### [DATASET CONTENT]
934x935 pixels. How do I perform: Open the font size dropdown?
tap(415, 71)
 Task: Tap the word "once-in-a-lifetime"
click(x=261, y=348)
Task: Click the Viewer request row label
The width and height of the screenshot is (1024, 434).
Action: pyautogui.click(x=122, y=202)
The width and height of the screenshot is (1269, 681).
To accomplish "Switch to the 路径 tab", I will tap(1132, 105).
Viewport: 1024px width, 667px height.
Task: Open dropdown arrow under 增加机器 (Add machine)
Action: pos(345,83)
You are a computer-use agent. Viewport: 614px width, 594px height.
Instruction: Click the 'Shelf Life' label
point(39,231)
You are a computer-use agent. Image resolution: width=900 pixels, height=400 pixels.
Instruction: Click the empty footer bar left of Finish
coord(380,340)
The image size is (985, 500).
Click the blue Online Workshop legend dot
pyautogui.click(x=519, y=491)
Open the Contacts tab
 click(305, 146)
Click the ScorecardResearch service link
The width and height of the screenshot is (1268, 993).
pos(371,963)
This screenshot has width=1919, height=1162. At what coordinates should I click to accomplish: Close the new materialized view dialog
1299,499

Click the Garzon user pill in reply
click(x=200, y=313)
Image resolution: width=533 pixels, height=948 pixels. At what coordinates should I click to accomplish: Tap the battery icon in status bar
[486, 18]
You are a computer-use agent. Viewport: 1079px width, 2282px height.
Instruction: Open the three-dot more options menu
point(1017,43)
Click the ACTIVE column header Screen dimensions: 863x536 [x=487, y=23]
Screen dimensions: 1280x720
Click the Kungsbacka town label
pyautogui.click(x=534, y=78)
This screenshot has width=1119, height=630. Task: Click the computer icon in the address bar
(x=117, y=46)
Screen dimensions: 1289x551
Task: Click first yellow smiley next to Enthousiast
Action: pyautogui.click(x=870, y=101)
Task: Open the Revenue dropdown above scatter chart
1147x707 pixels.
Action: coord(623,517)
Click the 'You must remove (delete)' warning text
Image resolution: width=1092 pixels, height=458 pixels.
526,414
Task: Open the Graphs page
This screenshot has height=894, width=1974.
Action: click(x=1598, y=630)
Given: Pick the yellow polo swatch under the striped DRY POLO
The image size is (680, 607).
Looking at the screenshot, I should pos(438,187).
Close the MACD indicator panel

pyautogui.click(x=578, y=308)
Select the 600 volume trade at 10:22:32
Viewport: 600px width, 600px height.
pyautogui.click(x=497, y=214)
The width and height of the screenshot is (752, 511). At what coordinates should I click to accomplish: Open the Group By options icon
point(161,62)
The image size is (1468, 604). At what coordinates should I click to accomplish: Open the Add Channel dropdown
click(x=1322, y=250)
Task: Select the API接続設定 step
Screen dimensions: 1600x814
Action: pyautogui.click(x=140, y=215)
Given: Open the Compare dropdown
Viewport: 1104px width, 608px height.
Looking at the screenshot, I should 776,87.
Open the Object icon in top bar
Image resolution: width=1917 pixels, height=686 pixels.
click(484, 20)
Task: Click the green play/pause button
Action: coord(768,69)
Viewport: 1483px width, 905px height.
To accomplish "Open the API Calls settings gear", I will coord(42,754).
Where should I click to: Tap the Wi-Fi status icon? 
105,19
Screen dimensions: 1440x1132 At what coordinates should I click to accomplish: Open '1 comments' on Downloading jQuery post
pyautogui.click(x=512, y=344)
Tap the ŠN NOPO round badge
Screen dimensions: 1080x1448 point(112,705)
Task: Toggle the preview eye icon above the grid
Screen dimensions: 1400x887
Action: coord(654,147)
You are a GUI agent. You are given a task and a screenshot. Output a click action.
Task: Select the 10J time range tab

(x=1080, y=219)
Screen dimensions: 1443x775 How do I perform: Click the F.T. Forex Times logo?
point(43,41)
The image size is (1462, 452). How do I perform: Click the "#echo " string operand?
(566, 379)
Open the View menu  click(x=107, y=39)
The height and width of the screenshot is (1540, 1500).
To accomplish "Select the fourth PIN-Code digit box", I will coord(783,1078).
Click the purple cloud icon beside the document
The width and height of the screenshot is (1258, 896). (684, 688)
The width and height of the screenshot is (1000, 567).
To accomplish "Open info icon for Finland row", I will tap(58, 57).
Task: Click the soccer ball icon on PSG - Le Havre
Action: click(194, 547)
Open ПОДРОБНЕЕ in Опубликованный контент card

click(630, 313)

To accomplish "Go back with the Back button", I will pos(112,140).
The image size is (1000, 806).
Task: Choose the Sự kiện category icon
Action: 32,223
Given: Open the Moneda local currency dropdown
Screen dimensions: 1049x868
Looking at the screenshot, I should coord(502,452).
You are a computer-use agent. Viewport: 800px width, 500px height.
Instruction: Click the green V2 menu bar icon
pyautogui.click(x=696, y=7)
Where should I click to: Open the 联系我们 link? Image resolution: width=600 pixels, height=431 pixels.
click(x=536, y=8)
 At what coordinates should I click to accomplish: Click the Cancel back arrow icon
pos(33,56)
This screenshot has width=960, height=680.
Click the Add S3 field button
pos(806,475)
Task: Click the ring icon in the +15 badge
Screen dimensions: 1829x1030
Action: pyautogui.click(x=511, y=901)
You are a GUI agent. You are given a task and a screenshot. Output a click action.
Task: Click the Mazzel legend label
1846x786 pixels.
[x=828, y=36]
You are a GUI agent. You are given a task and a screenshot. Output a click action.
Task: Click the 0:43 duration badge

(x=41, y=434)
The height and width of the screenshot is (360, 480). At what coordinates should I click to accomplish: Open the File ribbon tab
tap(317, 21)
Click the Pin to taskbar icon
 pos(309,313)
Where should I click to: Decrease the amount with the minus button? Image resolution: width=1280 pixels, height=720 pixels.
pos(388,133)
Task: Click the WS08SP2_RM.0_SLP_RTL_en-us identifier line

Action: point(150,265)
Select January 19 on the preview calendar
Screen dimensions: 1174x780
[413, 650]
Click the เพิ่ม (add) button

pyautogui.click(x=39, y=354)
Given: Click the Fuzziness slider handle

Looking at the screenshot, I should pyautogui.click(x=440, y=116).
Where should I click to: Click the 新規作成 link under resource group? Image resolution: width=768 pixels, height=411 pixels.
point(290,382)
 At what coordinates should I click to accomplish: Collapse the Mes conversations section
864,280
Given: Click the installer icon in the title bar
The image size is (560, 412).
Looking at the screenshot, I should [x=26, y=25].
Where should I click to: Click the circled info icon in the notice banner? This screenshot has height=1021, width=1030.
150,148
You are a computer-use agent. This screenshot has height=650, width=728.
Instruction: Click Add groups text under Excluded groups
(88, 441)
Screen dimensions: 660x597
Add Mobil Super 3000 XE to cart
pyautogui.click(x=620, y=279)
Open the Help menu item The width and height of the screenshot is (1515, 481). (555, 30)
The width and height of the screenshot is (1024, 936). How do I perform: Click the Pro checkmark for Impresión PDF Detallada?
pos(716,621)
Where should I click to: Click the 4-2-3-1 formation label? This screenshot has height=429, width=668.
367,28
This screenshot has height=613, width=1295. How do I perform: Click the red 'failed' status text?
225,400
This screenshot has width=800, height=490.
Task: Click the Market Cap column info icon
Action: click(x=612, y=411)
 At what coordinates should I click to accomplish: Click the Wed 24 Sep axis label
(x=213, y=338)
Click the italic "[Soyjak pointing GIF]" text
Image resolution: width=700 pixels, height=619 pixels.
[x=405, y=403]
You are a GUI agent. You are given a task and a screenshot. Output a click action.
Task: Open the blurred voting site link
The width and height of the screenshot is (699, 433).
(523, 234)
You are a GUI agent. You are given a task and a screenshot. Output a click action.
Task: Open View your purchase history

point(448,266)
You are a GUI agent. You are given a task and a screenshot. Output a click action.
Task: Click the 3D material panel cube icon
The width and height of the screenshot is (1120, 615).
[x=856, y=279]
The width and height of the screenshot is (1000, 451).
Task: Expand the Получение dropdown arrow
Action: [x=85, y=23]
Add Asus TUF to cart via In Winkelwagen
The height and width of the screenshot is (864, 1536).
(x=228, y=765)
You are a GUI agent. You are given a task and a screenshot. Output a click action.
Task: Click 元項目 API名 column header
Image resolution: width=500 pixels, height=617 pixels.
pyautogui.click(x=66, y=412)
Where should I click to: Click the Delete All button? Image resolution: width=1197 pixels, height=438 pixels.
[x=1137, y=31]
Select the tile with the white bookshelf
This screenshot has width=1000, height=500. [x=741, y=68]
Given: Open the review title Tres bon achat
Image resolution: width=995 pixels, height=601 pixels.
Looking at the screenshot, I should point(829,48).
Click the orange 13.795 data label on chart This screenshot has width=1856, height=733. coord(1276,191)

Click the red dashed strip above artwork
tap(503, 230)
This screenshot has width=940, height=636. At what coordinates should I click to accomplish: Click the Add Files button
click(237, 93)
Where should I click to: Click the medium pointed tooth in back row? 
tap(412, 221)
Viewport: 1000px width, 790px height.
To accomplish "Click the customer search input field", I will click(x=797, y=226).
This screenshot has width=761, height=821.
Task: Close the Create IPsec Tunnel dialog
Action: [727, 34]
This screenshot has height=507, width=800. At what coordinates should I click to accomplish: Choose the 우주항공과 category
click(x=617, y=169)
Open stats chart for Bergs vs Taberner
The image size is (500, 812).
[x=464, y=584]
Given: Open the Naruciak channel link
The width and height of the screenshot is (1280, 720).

### [ABOUT THIS TASK]
State the number of lines in the entries above that contain the word "header", and nothing more.

### [ANSWER TO THIS EXERCISE]
2